The team from 21 different institutions in 15 different countries gathered a large and diverse group of adolescent and young adult participants. According to Koike, MRI research into psychotic disorders can be challenging because variations in brain development and in MRI machines make it difficult to get very accurate, comparable results. Also, with young people, it can be difficult to differentiate between changes that are taking place because of typical development and those due to mental illness.
“Different MRI models have different parameters which also influence the results,” explained Koike. “Just like with cameras, varied instruments and shooting specifications create different images of the same scene, in this case the participant’s brain. However, we were able to correct for these differences and create a classifier which is well tuned to predicting psychosis onset.”
The participants were divided into three groups of people at clinical high risk: those who later developed psychosis; those who didn’t develop psychosis; and people with uncertain follow-up status (1,165 people in total for all three groups), and a fourth group of healthy controls for comparison (1,029 people). Using the scans, the researchers trained a machine-learning algorithm to identify patterns in the brain anatomy of the participants. From these four groups, the researchers used the algorithm to classify participants into two main groups of interest: healthy controls and those at high risk who later developed overt psychotic symptoms.

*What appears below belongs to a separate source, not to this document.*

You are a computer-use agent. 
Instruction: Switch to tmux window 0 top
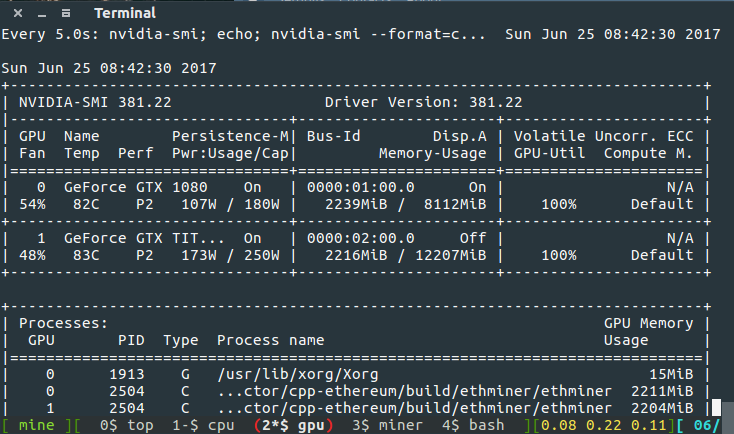click(126, 427)
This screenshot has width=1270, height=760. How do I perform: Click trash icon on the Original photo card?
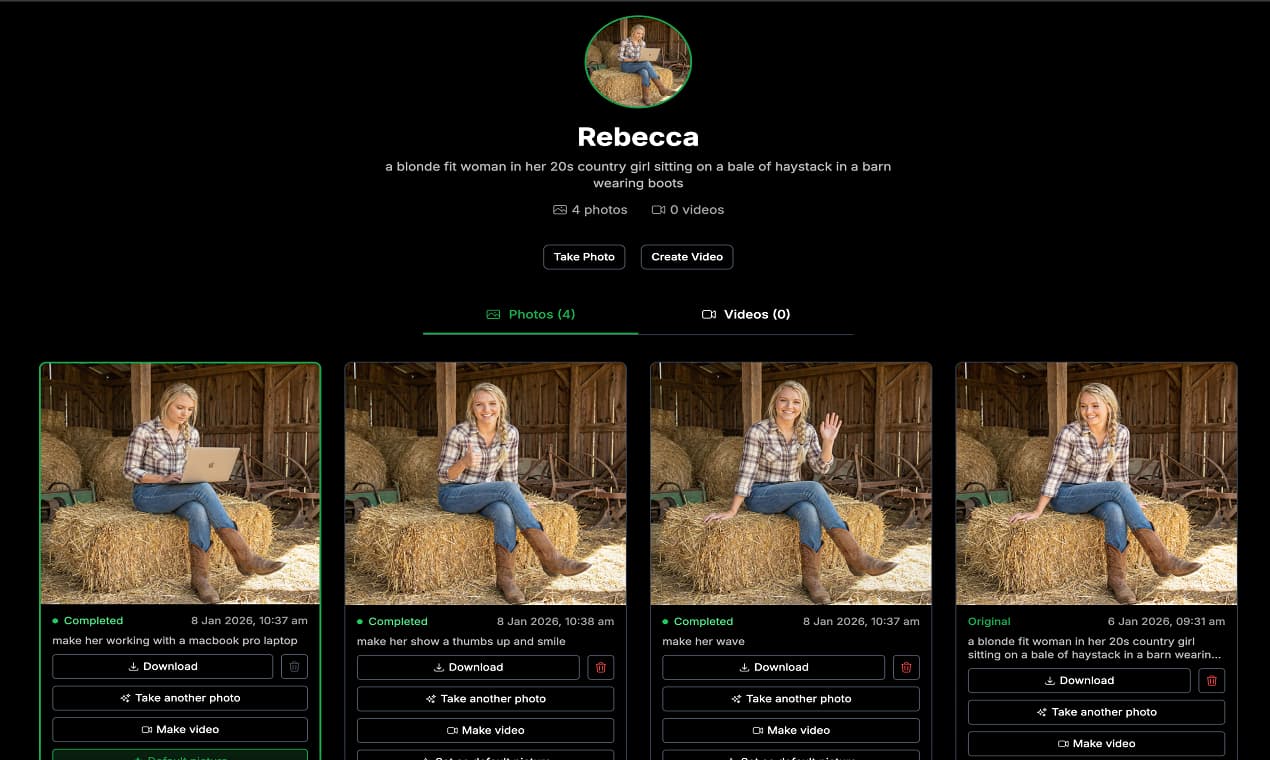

In training, the tool was 85% accurate at classifying the results, while in the final test using new data it was 73% accurate at predicting which participants were at high risk of psychosis onset. Based on the results, the team considers that providing brain MRI scans for people identified as being at clinically high risk may be helpful for predicting future psychosis onset.
“We still have to test whether the classifier will work well for new sets of data. Since some of the software we used is best for a fixed data set, we need to build a classifier that can robustly classify MRIs from new sites and machines, a challenge which a national brain science project in Japan, called Brain/MINDS Beyond, is now taking on,” said Koike. “If we can do this successfully, we can create more robust classifiers for new data sets, which can then be applied to real-life and routine clinical settings.”